BMO Capital Markets energy infrastructure analyst Ben Pham now prefers utilities over pipelines in his income-heavy sector,

“Q4/22 earnings season kicks off on February 3 with BEP first out of the gate. Following our analysis of public data sources, proprietary models, and detailed discussions with our coverage, we point to notable potential Q4/22 beats from TA, H, and TRP, and potential quarterly misses from INE, CU, and KEY and would position ahead accordingly. Looking to our 2023 set-up in Canadian Energy Infrastructure, our preference now is utilities over pipelines, with a tweak in our Top 5 Best Ideas: ALA, TA, NPI, PPL, and EMA (vs. last published of ALA, TA, PPL, BLX, and NPI) ... Where are we notably above consensus? 1) TA. Due to stronger-than-expected Alberta power prices ($214/MWh, 100% YoY), our recently raised $464M EBITDA is ~27% above consensus”

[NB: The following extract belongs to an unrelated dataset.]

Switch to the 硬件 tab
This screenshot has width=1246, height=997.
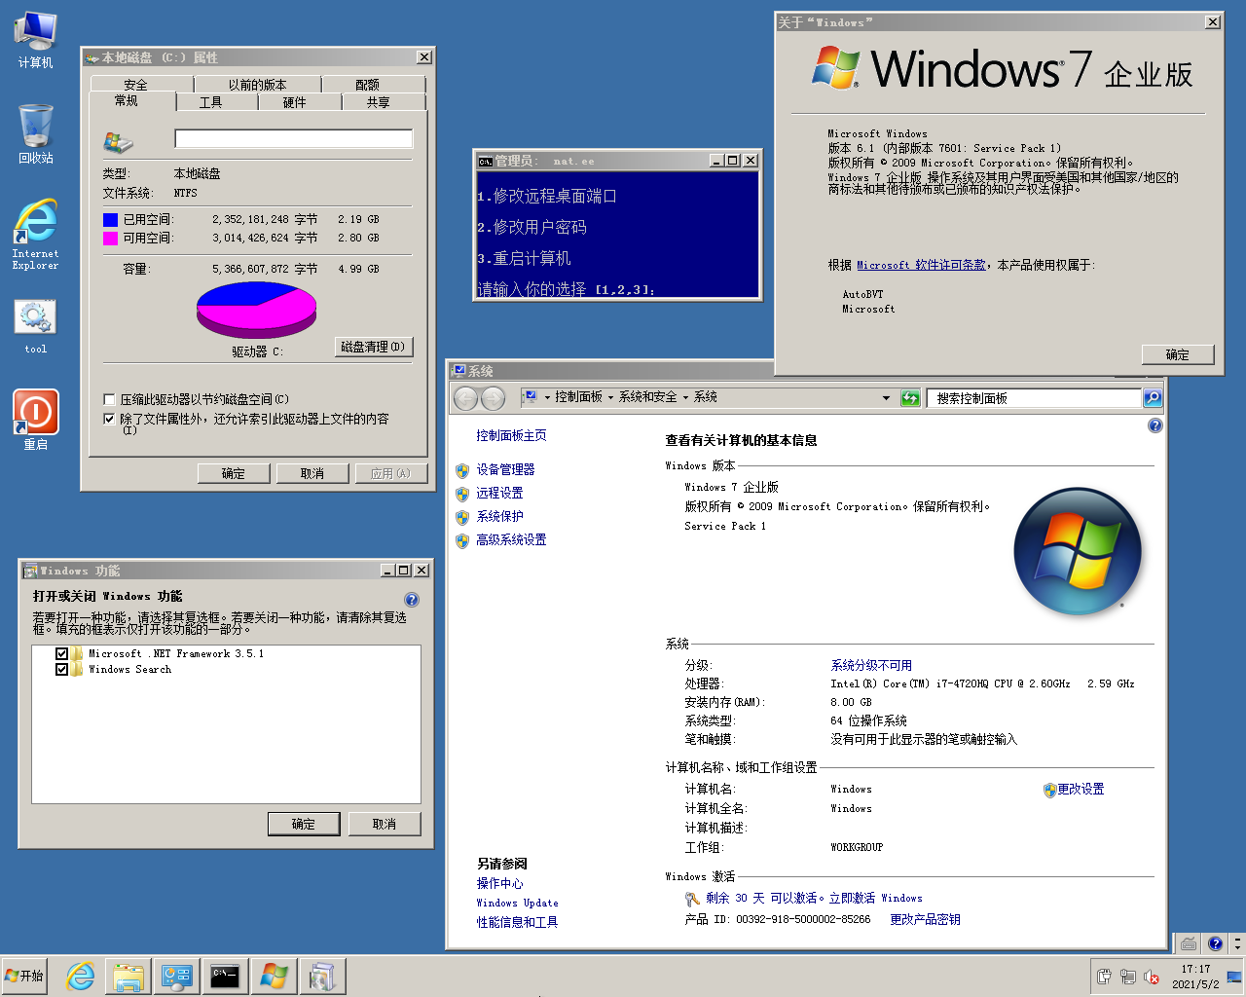(x=294, y=102)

This year should see another spate of high profile security hacks and this makes cybersecurity stocks among the most defensive among technology subsectors. Morgan Stanley analyst Hamza Fodderwala, however, sees profit estimates too high for many companies in the sector,

“Cybersecurity remains a top IT priority in 2023 and relatively most defensible in slowing macro (see Exhibit 10). However, throughout most of last year, the relative defensibility of security spend was confused with the notion that security is ‘recession proof’... As a result, most investors were surprised during Q3 earnings when multiple security bellwethers missed consensus topline forecasts and management teams weren’t fully prepared for the sudden shift in overall macro sentiment either… Where Guidance Could Fall Below Consensus? FTNT, TENB, RPD, CHKP, NET … Where Guidance Likely Falls In Line with Consensus? CYBR”

Cybersecurity stocks relatively defensive but not recession proof (MS)” – (research excerpt) Twitter


BofA Securities mining analyst Lawson Winder increased price targets for some companies, including one Canadian stock,

“Raising PO’s for FCX, HBM, CLF. Cleveland-Cliffs (CLF): We raise our CLF price objective (PO) to $22.50 (from $19) per share as we revise upwards our 2024 estimates for auto contract pricing. We rate CLF at Neutral. Freeport-McMoRan (FCX): We raise our PO for FCX to $50 (from $38) per share, on higher target multiples of 10x/9.75x 2023E/2024E EV/EBITDA (from 7.75x/7.25x), to reflect higher market multiples (in light of greater-than-expected copper price bullishness arising from the reopening of China). Note BofA’s 2023E copper price is sizably below spot (2023E = $3.82 per pound (/lb), H1′23 at $3.43/lb, vs. spot at $4.20/lb), suggesting near-term downside risk…Hudbay Minerals (HBM): We raise our HBM PO by 3% to C$8.25/$6.15 (from C$8.00/$6.00) per share based on a higher multiple to 3.00x/2.75x (2023/2024 EV/EBITDA) from 2.75x/2.25x to reflect increasing certainty in near-term copper production growth; partly offset by lower estimates on higher expected operating costs. We reiterate our Neutral rating as we see solid near-term growth balanced by high debt”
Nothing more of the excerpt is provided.